A workshop and roundtable between research and education, to reflect on digital identity and well-being.
Boston, April 2026 – IBSA Foundation landed in the United States with a new event in Boston, hosted and co-organized by Swissnex on April 27. The initiative offered an afternoon dedicated to the relationship between digital identity and adolescent well-being, structured around an experiential workshop and a roundtable discussion, both free and open to the public.
Back in 2023, the Foundation had already collaborated with Swissnex in Boston, in a dialogue between art and medicine. The 2026 event is part of a broader journey, reflecting IBSA Foundation's increasingly structured international presence and its ability to connect diverse cultural and scientific contexts.
Opening the afternoon, the workshop Happiness 2.0: Performing the Digital Self offered participants an experiential path to explore the relationship between online and offline identity. Following a scientific introduction to the topic, students, parents, and educators painted masks to visually represent how they present themselves in the digital world and how they perceive themselves in reality, prompting reflection on the gap between real and digital identity.
The workshop is part of the Happiness2.0 project, developed in Lugano in collaboration with Professor Laura Marciano, USI, and Lugano Living Lab.
Closing the afternoon, the roundtable Growing Up Online: Interactive Media and Youth Well-Being brought together experts in research, education, and digital health for an open conversation around a question of growing relevance: how can we better understand and support adolescent well-being in an increasingly digital world?
In recent years, many countries have introduced restrictions on smartphone use in schools and access to social media, aiming to improve focus and youth well-being. However, the latest research suggests that these measures alone are not enough. A more nuanced approach is needed, one that goes beyond simple restrictions and puts concrete tools for more conscious digital experiences at the center.
The discussion also addressed how to measure digital well-being. Moving beyond screen time as the sole metric, speakers explored more meaningful dimensions: sense of belonging, autonomy, identity construction, and resilience. Alongside the risks, the panel highlighted the opportunities that digital environments can offer young people in terms of connection, creative expression, and health education.
◇ ◇ ◇
▶ **Assignment 1**: In the event report, which organization hosted and co-organized the April 27 afternoon in Boston?
▶ **Assignment 2**: According to the event report, why is an approach beyond restrictions on smartphone and social media use needed?
The records after this point are separate material, not connected to the event report.
◇ ◇ ◇
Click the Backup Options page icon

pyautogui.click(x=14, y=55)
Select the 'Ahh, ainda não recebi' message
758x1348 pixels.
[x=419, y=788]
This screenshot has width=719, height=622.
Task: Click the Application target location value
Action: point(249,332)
◇ ◇ ◇
▶ **Answer 1**: Swissnex

▶ **Answer 2**: The latest research suggests that restrictions on smartphone use in schools and on access to social media are not enough on their own. A more nuanced approach is needed, one centered on concrete tools for more conscious digital experiences.